■ **STATED PROBLEM**:
Copy each of the following entries verbatim, without altering any line.

[BEGIN GIVEN DATA]

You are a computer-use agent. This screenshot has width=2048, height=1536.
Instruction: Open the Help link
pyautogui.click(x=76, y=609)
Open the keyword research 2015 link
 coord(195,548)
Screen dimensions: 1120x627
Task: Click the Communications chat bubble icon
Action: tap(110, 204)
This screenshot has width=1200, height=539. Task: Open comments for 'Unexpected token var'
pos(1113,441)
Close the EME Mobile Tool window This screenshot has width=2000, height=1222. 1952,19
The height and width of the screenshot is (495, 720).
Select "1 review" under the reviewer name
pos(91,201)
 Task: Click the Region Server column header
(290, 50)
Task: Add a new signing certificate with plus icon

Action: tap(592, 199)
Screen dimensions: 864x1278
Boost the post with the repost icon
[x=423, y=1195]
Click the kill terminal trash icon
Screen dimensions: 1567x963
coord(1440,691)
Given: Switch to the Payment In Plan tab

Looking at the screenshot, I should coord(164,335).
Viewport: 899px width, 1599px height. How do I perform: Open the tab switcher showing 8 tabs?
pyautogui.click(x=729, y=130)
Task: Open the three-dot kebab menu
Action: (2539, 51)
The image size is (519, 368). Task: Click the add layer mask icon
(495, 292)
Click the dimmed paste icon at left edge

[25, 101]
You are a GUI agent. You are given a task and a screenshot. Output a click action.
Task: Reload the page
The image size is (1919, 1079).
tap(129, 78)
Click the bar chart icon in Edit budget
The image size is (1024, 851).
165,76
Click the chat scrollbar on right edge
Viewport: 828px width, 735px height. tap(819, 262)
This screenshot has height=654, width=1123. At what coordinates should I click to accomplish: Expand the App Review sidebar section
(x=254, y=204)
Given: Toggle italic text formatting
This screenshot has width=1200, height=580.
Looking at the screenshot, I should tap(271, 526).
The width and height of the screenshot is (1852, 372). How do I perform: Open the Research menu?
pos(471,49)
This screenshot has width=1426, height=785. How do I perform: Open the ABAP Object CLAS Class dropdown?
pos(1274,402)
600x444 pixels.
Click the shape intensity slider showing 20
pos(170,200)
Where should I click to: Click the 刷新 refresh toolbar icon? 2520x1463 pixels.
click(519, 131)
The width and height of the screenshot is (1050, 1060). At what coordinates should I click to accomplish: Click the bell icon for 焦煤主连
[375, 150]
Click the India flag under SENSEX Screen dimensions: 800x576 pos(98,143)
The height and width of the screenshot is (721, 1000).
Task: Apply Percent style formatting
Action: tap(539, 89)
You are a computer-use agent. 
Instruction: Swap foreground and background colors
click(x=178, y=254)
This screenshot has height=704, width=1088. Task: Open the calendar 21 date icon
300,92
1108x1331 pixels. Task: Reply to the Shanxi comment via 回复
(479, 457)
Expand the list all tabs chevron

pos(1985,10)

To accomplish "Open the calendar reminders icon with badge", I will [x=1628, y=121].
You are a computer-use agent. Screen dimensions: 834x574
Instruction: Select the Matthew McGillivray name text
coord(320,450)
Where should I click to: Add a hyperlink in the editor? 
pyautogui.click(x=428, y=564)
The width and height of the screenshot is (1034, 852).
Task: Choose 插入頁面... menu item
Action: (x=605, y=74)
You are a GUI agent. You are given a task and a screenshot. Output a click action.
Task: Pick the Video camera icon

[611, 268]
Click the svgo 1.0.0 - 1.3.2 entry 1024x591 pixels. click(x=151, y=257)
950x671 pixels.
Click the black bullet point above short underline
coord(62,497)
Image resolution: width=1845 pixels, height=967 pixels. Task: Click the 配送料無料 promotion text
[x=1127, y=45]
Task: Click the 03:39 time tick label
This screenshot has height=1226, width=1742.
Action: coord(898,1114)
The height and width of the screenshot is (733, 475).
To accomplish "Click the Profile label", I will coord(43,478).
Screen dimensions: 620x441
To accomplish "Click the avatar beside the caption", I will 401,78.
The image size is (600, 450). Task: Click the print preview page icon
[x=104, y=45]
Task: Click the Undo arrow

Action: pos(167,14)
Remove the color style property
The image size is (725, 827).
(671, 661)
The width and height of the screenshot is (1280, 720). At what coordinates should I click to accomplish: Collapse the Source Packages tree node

[END GIVEN DATA]

■ **SOLUTION FOR THIS PROBLEM**:
You are a computer-use agent. This screenshot has width=2048, height=1536.
Instruction: Open the Help link
pyautogui.click(x=76, y=609)
Open the keyword research 2015 link
 coord(195,548)
Screen dimensions: 1120x627
Task: Click the Communications chat bubble icon
Action: tap(110, 204)
This screenshot has width=1200, height=539. Task: Open comments for 'Unexpected token var'
pos(1113,441)
Close the EME Mobile Tool window This screenshot has width=2000, height=1222. 1952,19
The height and width of the screenshot is (495, 720).
Select "1 review" under the reviewer name
pos(91,201)
 Task: Click the Region Server column header
(290, 50)
Task: Add a new signing certificate with plus icon

Action: tap(592, 199)
Screen dimensions: 864x1278
Boost the post with the repost icon
[x=423, y=1195]
Click the kill terminal trash icon
Screen dimensions: 1567x963
coord(1440,691)
Given: Switch to the Payment In Plan tab

Looking at the screenshot, I should coord(164,335).
Viewport: 899px width, 1599px height. How do I perform: Open the tab switcher showing 8 tabs?
pyautogui.click(x=729, y=130)
Task: Open the three-dot kebab menu
Action: (2539, 51)
The image size is (519, 368). Task: Click the add layer mask icon
(495, 292)
Click the dimmed paste icon at left edge

[25, 101]
You are a GUI agent. You are given a task and a screenshot. Output a click action.
Task: Reload the page
The image size is (1919, 1079).
tap(129, 78)
Click the bar chart icon in Edit budget
The image size is (1024, 851).
165,76
Click the chat scrollbar on right edge
Viewport: 828px width, 735px height. tap(819, 262)
This screenshot has height=654, width=1123. At what coordinates should I click to accomplish: Expand the App Review sidebar section
(x=254, y=204)
Given: Toggle italic text formatting
This screenshot has width=1200, height=580.
Looking at the screenshot, I should tap(271, 526).
The width and height of the screenshot is (1852, 372). How do I perform: Open the Research menu?
pos(471,49)
This screenshot has width=1426, height=785. How do I perform: Open the ABAP Object CLAS Class dropdown?
pos(1274,402)
600x444 pixels.
Click the shape intensity slider showing 20
pos(170,200)
Where should I click to: Click the 刷新 refresh toolbar icon? 2520x1463 pixels.
click(519, 131)
The width and height of the screenshot is (1050, 1060). At what coordinates should I click to accomplish: Click the bell icon for 焦煤主连
[375, 150]
Click the India flag under SENSEX Screen dimensions: 800x576 pos(98,143)
The height and width of the screenshot is (721, 1000).
Task: Apply Percent style formatting
Action: tap(539, 89)
You are a computer-use agent. 
Instruction: Swap foreground and background colors
click(x=178, y=254)
This screenshot has height=704, width=1088. Task: Open the calendar 21 date icon
300,92
1108x1331 pixels. Task: Reply to the Shanxi comment via 回复
(479, 457)
Expand the list all tabs chevron

pos(1985,10)

To accomplish "Open the calendar reminders icon with badge", I will [x=1628, y=121].
You are a computer-use agent. Screen dimensions: 834x574
Instruction: Select the Matthew McGillivray name text
coord(320,450)
Where should I click to: Add a hyperlink in the editor? 
pyautogui.click(x=428, y=564)
The width and height of the screenshot is (1034, 852).
Task: Choose 插入頁面... menu item
Action: (x=605, y=74)
You are a GUI agent. You are given a task and a screenshot. Output a click action.
Task: Pick the Video camera icon

[611, 268]
Click the svgo 1.0.0 - 1.3.2 entry 1024x591 pixels. click(x=151, y=257)
950x671 pixels.
Click the black bullet point above short underline
coord(62,497)
Image resolution: width=1845 pixels, height=967 pixels. Task: Click the 配送料無料 promotion text
[x=1127, y=45]
Task: Click the 03:39 time tick label
This screenshot has height=1226, width=1742.
Action: coord(898,1114)
The height and width of the screenshot is (733, 475).
To accomplish "Click the Profile label", I will coord(43,478).
Screen dimensions: 620x441
To accomplish "Click the avatar beside the caption", I will 401,78.
The image size is (600, 450). Task: Click the print preview page icon
[x=104, y=45]
Task: Click the Undo arrow

Action: pos(167,14)
Remove the color style property
The image size is (725, 827).
(671, 661)
The width and height of the screenshot is (1280, 720). At what coordinates should I click to accomplish: Collapse the Source Packages tree node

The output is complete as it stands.